* **PROBLEM REQUIREMENTS**:
Each line below that carries the string "Efektif" must appear in the answer.

═══ DATA SUPPLIED ═══

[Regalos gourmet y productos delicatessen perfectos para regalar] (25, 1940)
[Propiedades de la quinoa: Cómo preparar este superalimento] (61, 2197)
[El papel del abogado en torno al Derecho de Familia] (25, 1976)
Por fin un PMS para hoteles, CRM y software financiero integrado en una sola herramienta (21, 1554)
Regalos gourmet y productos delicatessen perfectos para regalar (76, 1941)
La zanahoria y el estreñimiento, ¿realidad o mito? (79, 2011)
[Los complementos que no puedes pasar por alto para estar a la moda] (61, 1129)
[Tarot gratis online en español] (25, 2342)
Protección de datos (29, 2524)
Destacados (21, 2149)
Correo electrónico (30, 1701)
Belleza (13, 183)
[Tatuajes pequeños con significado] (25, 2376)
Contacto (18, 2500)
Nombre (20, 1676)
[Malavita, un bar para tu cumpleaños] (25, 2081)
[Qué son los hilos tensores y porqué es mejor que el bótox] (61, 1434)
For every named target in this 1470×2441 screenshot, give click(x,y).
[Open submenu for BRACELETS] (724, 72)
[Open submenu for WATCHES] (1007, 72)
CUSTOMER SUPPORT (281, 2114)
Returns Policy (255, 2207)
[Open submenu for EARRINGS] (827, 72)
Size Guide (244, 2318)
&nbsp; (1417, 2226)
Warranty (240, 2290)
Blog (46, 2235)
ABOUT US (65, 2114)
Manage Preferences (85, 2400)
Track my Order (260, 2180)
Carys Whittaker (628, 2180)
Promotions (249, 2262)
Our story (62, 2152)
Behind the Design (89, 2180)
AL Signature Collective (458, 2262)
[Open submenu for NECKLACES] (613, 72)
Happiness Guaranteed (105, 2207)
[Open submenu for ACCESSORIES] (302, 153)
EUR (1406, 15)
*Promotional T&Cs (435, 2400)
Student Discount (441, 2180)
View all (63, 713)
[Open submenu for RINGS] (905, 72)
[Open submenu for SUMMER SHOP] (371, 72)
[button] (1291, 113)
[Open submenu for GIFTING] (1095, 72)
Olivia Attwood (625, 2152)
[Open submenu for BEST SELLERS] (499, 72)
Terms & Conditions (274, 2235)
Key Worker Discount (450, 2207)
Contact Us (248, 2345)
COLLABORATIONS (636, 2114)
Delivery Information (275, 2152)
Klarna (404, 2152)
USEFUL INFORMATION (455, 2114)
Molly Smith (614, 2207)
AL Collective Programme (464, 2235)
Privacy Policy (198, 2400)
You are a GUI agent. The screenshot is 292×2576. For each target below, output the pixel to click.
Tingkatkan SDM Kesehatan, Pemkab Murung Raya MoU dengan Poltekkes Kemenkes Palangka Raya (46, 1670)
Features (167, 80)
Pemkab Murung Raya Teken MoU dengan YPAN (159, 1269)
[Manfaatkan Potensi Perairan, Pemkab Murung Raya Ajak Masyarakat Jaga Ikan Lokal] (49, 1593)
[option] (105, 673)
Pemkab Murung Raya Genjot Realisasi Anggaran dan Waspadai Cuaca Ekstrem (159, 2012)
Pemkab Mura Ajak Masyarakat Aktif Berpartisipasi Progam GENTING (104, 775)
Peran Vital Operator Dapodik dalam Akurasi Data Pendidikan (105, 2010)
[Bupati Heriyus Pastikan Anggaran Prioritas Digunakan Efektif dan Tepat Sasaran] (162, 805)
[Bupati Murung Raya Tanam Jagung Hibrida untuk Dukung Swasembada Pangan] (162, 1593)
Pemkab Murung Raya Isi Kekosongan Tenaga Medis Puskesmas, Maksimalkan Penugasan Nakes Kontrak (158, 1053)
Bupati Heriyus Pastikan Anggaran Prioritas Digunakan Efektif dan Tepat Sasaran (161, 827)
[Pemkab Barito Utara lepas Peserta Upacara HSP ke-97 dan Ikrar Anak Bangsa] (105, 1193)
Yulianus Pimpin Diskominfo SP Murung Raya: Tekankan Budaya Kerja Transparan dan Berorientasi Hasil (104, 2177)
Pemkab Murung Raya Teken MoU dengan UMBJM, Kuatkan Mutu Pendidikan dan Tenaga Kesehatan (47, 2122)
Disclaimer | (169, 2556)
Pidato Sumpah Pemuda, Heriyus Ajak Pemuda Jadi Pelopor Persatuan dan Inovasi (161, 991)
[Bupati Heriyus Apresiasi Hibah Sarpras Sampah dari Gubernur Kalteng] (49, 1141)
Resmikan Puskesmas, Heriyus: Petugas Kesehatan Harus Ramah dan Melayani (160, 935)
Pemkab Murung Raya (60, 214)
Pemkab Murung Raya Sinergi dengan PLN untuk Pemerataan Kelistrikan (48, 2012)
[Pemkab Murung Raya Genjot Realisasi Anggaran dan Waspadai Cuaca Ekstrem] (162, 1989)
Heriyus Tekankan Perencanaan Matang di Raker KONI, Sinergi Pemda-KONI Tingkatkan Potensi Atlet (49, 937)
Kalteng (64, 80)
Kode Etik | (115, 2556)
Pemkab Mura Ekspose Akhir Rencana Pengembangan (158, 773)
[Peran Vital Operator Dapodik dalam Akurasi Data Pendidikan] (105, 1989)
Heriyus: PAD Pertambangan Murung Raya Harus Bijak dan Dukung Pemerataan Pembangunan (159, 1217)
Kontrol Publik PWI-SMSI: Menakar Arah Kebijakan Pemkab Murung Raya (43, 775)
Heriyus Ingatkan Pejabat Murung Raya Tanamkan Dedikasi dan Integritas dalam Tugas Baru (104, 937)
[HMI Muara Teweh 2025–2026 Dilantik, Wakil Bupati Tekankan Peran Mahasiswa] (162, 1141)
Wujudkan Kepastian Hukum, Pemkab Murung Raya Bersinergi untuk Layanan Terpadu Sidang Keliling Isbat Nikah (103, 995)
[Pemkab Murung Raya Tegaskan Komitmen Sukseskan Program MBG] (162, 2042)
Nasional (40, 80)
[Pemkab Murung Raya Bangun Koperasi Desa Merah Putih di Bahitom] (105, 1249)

═══

* **RESPONSE BOX**:
[Bupati Heriyus Pastikan Anggaran Prioritas Digunakan Efektif dan Tepat Sasaran] (162, 805)
Bupati Heriyus Pastikan Anggaran Prioritas Digunakan Efektif dan Tepat Sasaran (161, 827)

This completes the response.